The Multi Commodity Exchange (MCX) on December 28 launched four futures contracts on natural rubber. Contracts expiring in January 2021, February 2021, March 2021 and April 2021 are available for trading now.
Contract specification
The tick size is ₹1 and the lot size of each contract is 1 MT (metric tonne); the price quoted will be per 100 kg, exclusive of charges like warehouse rates, GST etc. The contract will be available for trading on weekdays between 9:00AM and 5:00PM.
On the first day of trade, the January futures contract opened at ₹16,000 per 100 kg, which declined over the week and closed on ₹15,300 on Friday. Trading volume has not been great and the bid-ask spread seems to be higher. There has not been a single trade yet in March and April series. However, these features are not uncommon for newly launched futures.
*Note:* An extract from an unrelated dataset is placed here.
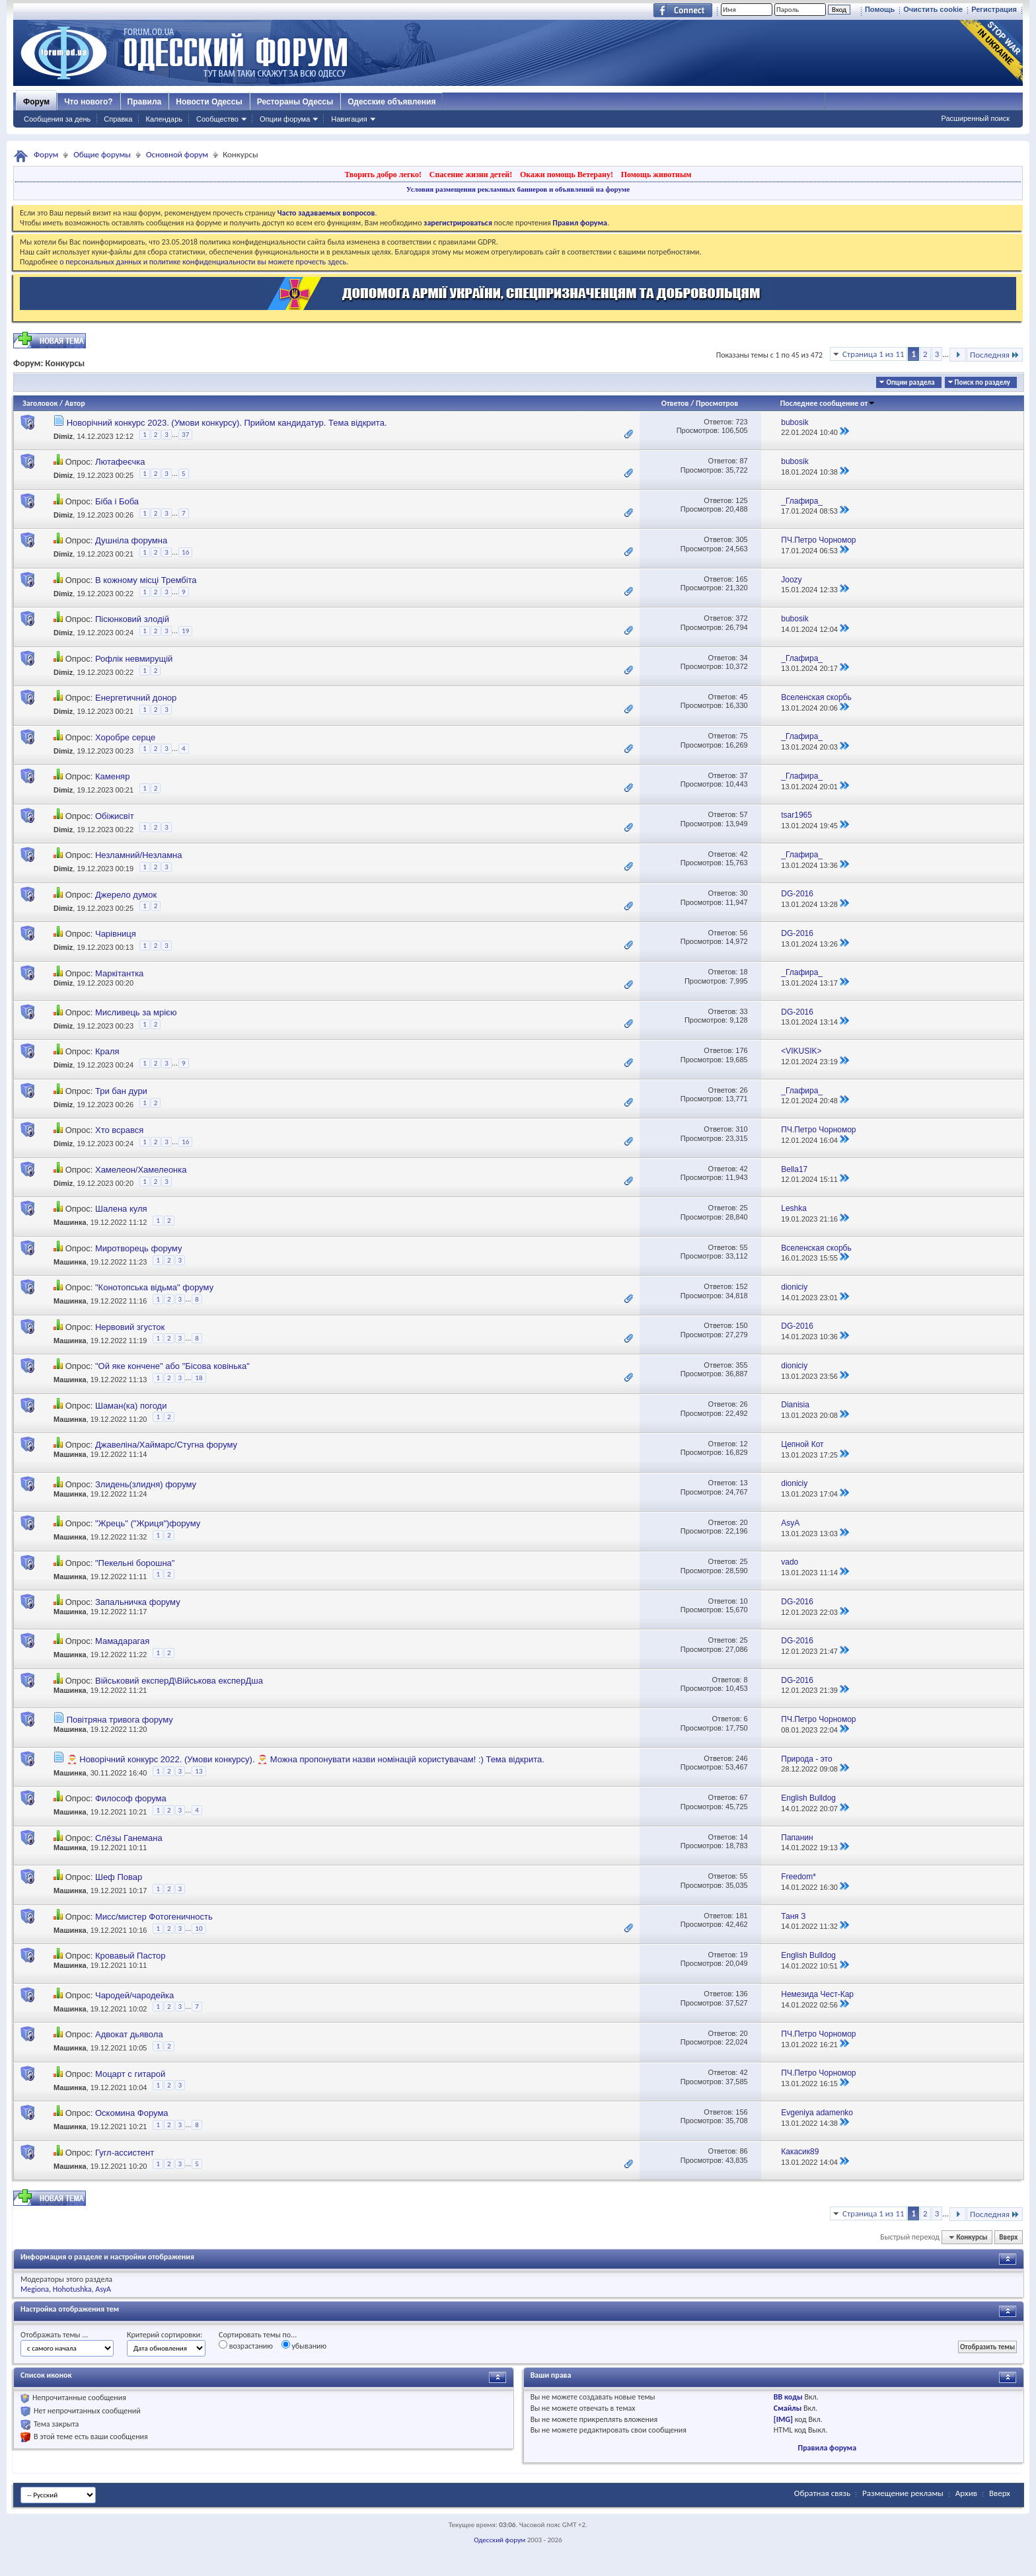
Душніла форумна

Taking the latest price, the value of one lot of futures contract will be ₹1.53 lakh (price per kg multiplied by lot size, i.e., ₹153 multiplied by 1 MT). According to MCX, minimum initial margin requirement to buy or sell one lot of futures will be 10 per cent, translating to ₹15,300 here. Note that it can be higher. The expiry will be the last business day of the month and importantly, these contract are compulsory delivery contracts.
From the perspective of traders, they can wait for a few months before transacting in rubber futures considering the lower liquidity and higher spread during initial stages.